Dive Into Systems

1.1. Getting Started Programming in C

Let’s start by looking at a "hello world" program that includes an example of calling a function from the math library. In Table 1 we compare the C version of this program to the Python version. The C version might be put in a file named hello.c (.c is the suffix convention for C source code files), whereas the Python version might be in a file named hello.py.

Python version (hello.py) C version (hello.c)

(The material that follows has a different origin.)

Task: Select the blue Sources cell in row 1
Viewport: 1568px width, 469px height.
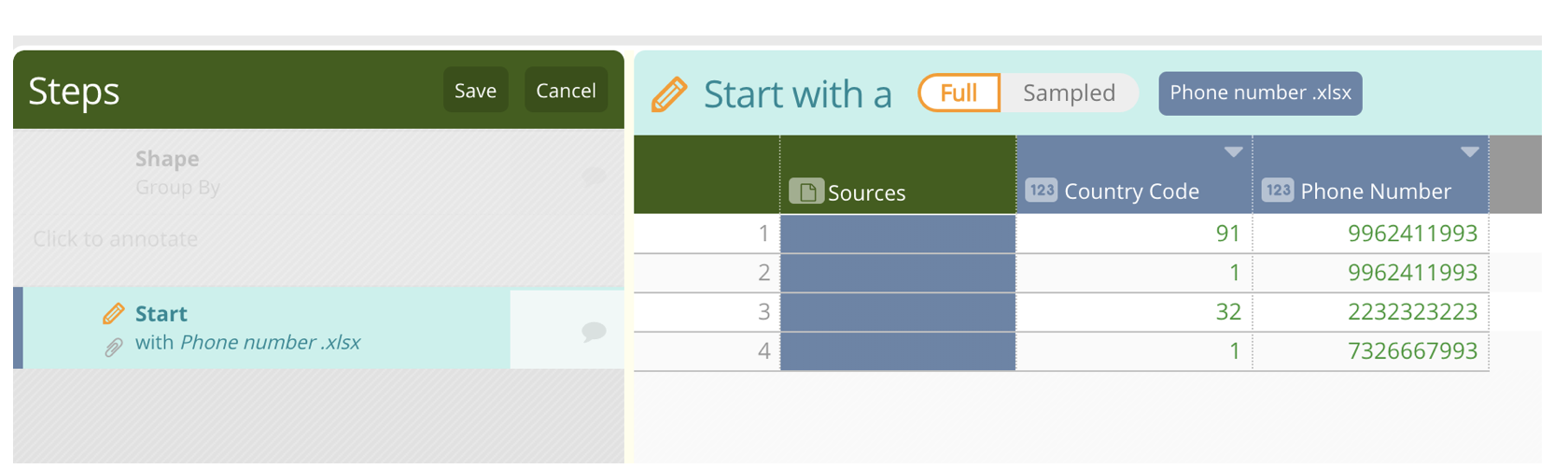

Table 1. Syntax Comparison of a Small Program in Python and C. Both the C version and Python version are available for download.
Python version (hello.py)	C version (hello.c)
`''' The Hello World Program in Python ''' # Python math library from math import * # main function definition: def main(): # statements on their own line print("Hello World") print("sqrt(4) is %f" % (sqrt(4))) # call the main function: main()`	`/* The Hello World Program in C / / C math and I/O libraries / #include <math.h> #include <stdio.h> / main function definition: */ int main(void) { // statements end in a semicolon (;) printf("Hello World\n"); printf("sqrt(4) is %f\n", sqrt(4)); return 0; // main returns value 0 }`

'''
    The Hello World Program in Python
'''

# Python math library
from math import *


# main function definition:
def main():
    # statements on their own line
    print("Hello World")
    print("sqrt(4) is %f" % (sqrt(4)))

# call the main function:
main()

/*
    The Hello World Program in C
 */

/* C math and I/O libraries */
#include <math.h>
#include <stdio.h>

/* main function definition: */
int main(void) {
    // statements end in a semicolon (;)
    printf("Hello World\n");
    printf("sqrt(4) is %f\n", sqrt(4));

    return 0;  // main returns value 0
}

Notice that both versions of this program have similar structure and language constructs, albeit with different language syntax. In particular:

Comments:

In Python, multiline comments begin and end with ''', and single-line comments begin with #.
In C, multiline comments begin with /* and end with */, and single-line comments begin with //.

Importing library code:

In Python, libraries are included (imported) using import.
In C, libraries are included (imported) using #include. All #include statements appear at the top of the program, outside of function bodies.

Blocks:

In Python, indentation denotes a block.
In C, blocks (for example, function, loop, and conditional bodies) start with { and end with }.

The main function:

In Python, def main(): defines the main function.
In C, int main(void){ } defines the main function. The main function returns a value of type int, which is C’s name for specifying the signed integer type (signed integers are values like -3, 0, 1234). The main function returns the int value 0 to signify running to completion without error. The void means it doesn’t expect to receive a parameter. Future sections show how main can take parameters to receive command line arguments.

Statements:

In Python, each statement is on a separate line.
In C, each statement ends with a semicolon ;. In C, statements must be within the body of some function (in main in this example).

Output:

In Python, the print function prints a formatted string. Values for the placeholders in the format string follow a % symbol in a comma-separated list of values (for example, the value of sqrt(4) will be printed in place of the %f placeholder in the format string).
In C, the printf function prints a formatted string. Values for the placeholders in the format string are additional arguments separated by commas (for example, the value of sqrt(4) will be printed in place of the %f placeholder in the format string).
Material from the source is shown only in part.